[RFC] initoverlayfs

* [RFC] initoverlayfs - a scalable initial filesystem
@ 2023-12-08 17:59 Eric Curtin
  2023-12-09 12:46 ` Luca Boccassi
  2023-12-11  9:57 ` Lennart Poettering
  0 siblings, 2 replies; 49+ messages in thread
From: Eric Curtin @ 2023-12-08 17:59 UTC (permalink / raw)
  To: systemd-devel, initramfs
  Cc: Stephen Smoogen, Yariv Rachmani, Daniel Walsh, Douglas Landgraf

We have been working on a new initial filesystem called initoverlayfs.
It is a new filesystem that provides a more scalable approach to
initial filesystems as opposed to just using initrds. We are writing
this RFC to the systemd and dracut mailing lists (feel free to forward
to UAPI group also) because although this solution works without
changing the code in these projects, it operates in the same area as
systemd, udev, dracut, etc. and uses these tools.

Brief context:
--------------

initoverlayfs by default uses transient overlays rather than tmpfs to
create throwaway filesystems early in the boot sequence.

Why?

An initramfs has to be decompressed and copied to a tmpfs up front
before it can be used.
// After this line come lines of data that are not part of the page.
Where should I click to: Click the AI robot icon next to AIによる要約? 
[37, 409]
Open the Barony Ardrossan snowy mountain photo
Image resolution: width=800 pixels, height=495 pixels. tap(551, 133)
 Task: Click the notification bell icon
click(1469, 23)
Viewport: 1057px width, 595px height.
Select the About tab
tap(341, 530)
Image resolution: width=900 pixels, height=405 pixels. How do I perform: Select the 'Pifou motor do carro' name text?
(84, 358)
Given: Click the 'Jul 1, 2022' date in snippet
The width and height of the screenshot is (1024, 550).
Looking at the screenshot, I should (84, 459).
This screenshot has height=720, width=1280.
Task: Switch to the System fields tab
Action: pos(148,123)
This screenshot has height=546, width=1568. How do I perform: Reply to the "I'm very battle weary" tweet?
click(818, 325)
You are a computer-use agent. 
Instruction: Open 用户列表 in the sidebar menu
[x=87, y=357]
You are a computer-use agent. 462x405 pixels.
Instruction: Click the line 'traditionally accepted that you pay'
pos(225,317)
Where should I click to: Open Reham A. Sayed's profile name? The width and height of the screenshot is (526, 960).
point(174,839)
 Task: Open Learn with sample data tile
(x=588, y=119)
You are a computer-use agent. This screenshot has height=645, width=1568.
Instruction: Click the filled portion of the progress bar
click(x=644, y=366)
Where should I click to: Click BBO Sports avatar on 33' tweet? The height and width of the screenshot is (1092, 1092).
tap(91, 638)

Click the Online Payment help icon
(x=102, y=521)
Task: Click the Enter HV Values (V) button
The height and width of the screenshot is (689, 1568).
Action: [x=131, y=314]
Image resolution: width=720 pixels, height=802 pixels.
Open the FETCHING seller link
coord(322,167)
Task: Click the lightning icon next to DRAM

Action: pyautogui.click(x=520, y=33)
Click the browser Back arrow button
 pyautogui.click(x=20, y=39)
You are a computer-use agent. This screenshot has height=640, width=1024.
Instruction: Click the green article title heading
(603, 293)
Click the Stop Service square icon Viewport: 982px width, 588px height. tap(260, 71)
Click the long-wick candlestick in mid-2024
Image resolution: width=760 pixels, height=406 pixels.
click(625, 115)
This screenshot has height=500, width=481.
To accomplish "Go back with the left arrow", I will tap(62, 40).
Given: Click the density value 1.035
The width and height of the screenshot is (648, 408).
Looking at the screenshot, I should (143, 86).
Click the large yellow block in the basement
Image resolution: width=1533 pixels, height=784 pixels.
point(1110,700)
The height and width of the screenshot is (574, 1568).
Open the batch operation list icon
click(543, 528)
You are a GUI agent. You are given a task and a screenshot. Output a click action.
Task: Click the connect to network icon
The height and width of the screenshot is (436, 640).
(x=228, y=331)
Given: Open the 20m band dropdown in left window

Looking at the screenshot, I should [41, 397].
This results in a situation where you end up
paying for every byte in an initrd in boot performance, even the ones
you don't use in a given boot.

This leads to a fear of using languages that result in larger binaries
sizes early boot, reusing libraries, etc. In some cases, reimplemented
minified versions of software components present in the rootfs are
used.

Alternatively, initoverlayfs uses erofs (with compression) and
overlayfs to achieve this, so you only pay for the bytes you actually
use.

There is also increased pressure from certain industries like
automotive, to start essential services in a boot sequence early.

Requirements:
-------------

An init system
An initramfs building tool
A device manager
overlayfs

Nothing that you wouldn't find in most Linux distributions today.

Design:
-------

Here is the boot sequence with initoverlayfs integrated, the
mini-initramfs contains just enough to get storage drivers loaded and
storage devices initialized. storage-init is a process that is not
designed to replace init, it does just enough to initialize storage
(performs a targeted udev trigger on storage), switches to
initoverlayfs as root and then executes init.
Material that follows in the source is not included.